TASK STATEMENT:
Within the records that follow, count the lines containing the string "agent". Reply only with the count.

[Saved data entries]
━━━
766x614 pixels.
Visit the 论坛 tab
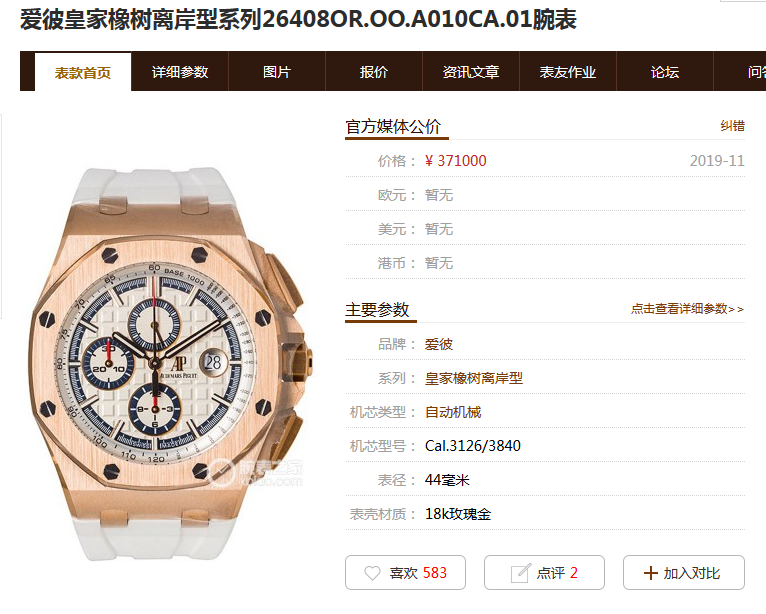[665, 72]
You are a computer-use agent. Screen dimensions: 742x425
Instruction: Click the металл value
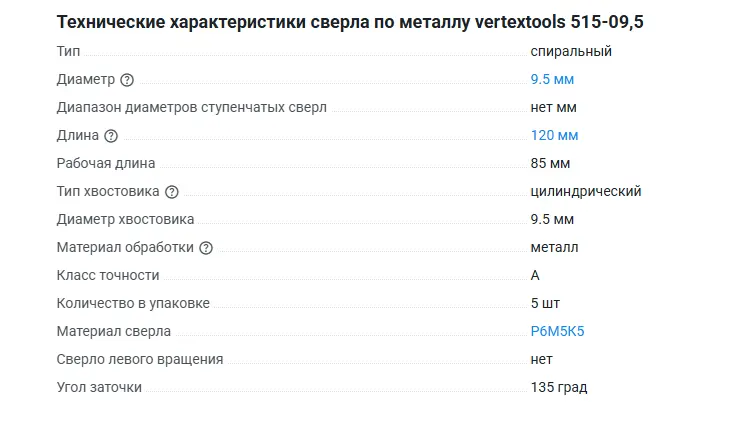pyautogui.click(x=554, y=247)

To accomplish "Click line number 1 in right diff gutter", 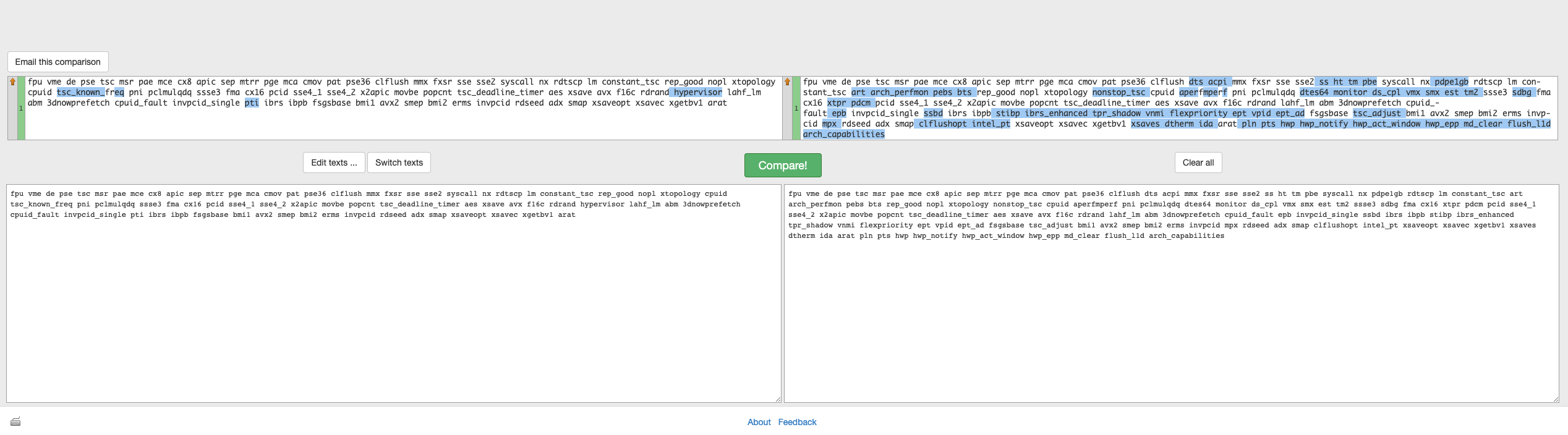I will (x=796, y=108).
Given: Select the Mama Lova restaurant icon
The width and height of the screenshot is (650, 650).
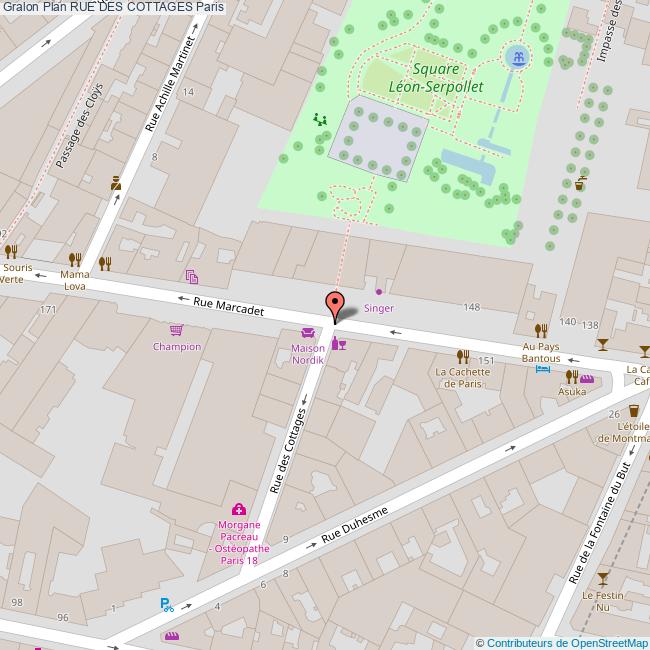Looking at the screenshot, I should tap(75, 260).
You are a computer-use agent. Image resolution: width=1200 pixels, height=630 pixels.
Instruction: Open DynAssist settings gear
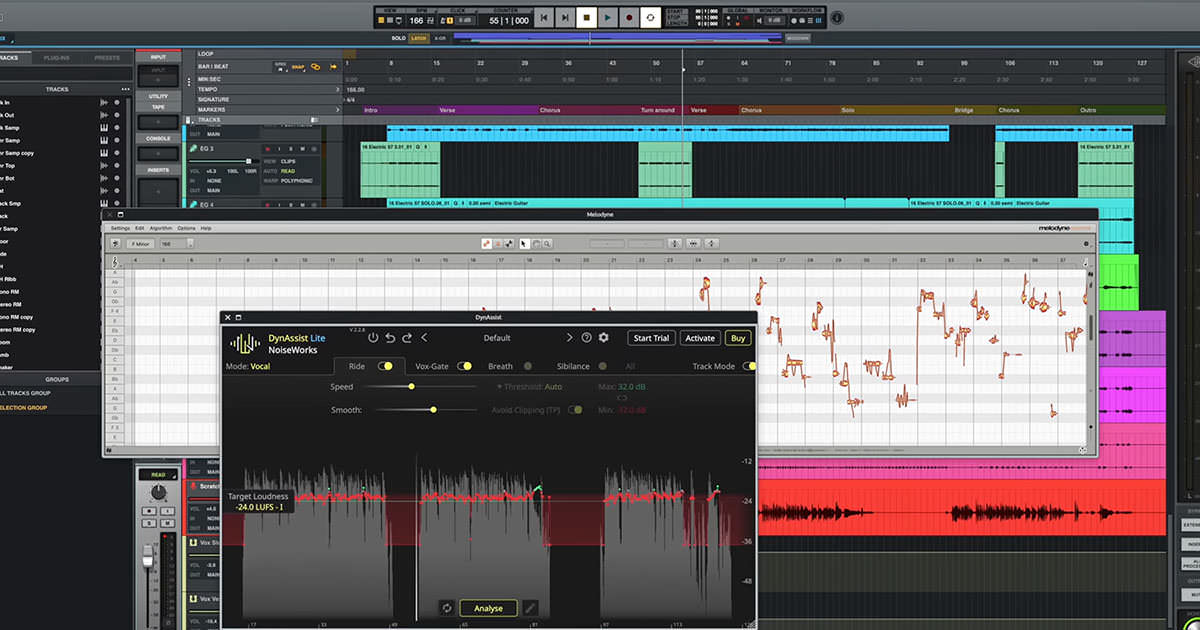(x=603, y=338)
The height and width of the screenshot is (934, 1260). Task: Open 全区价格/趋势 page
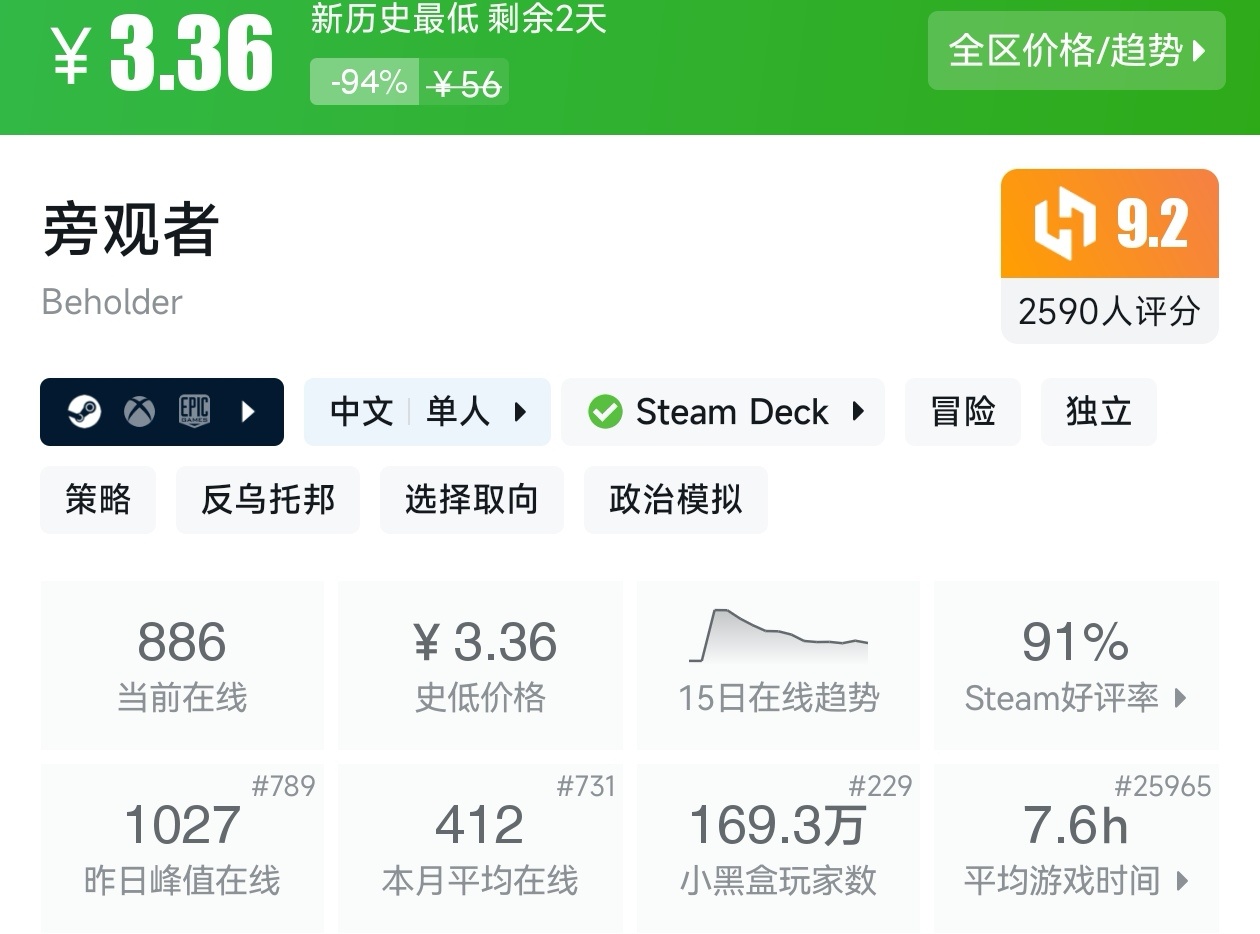pyautogui.click(x=1076, y=52)
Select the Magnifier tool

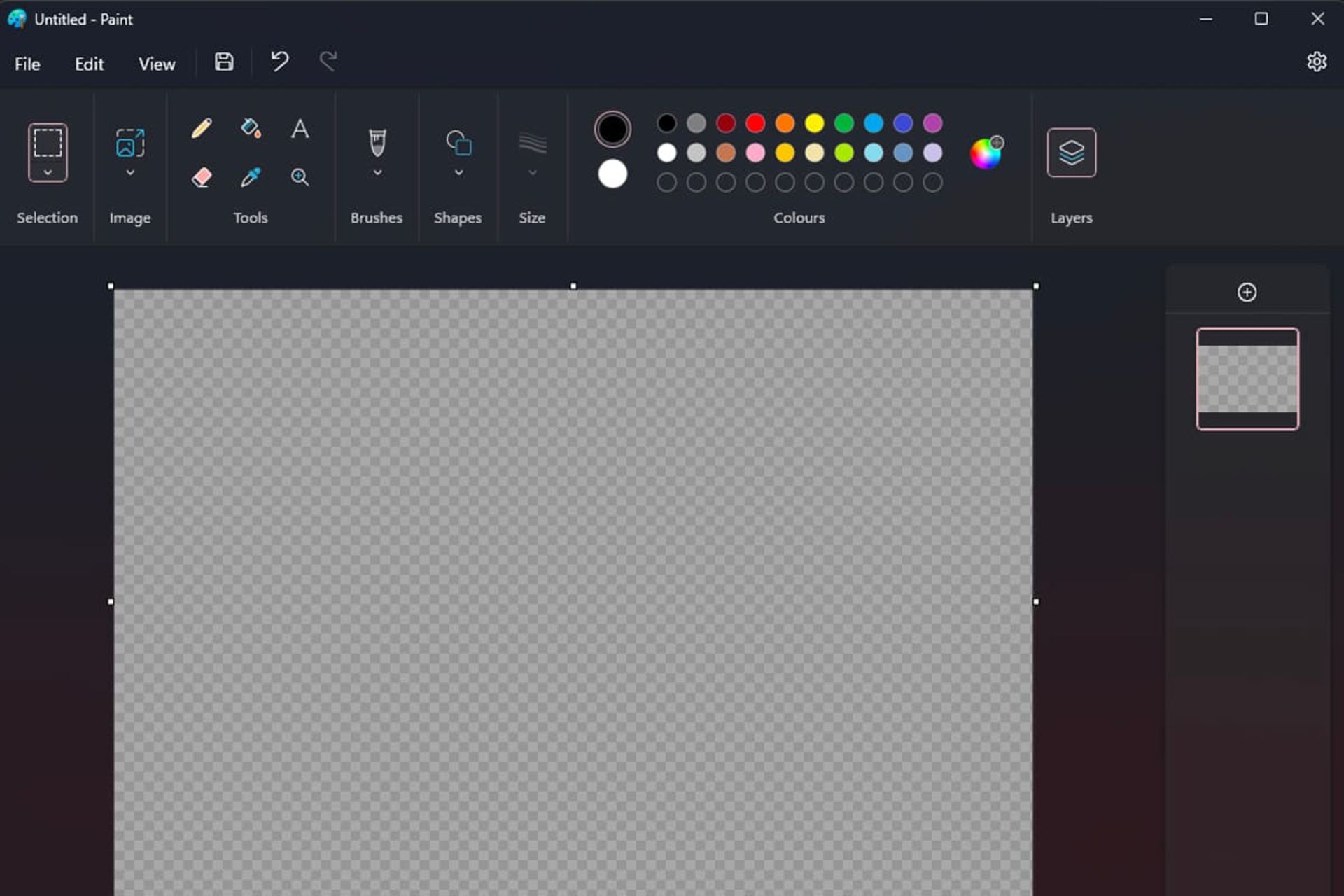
━━━
TASK OUTPUT:
2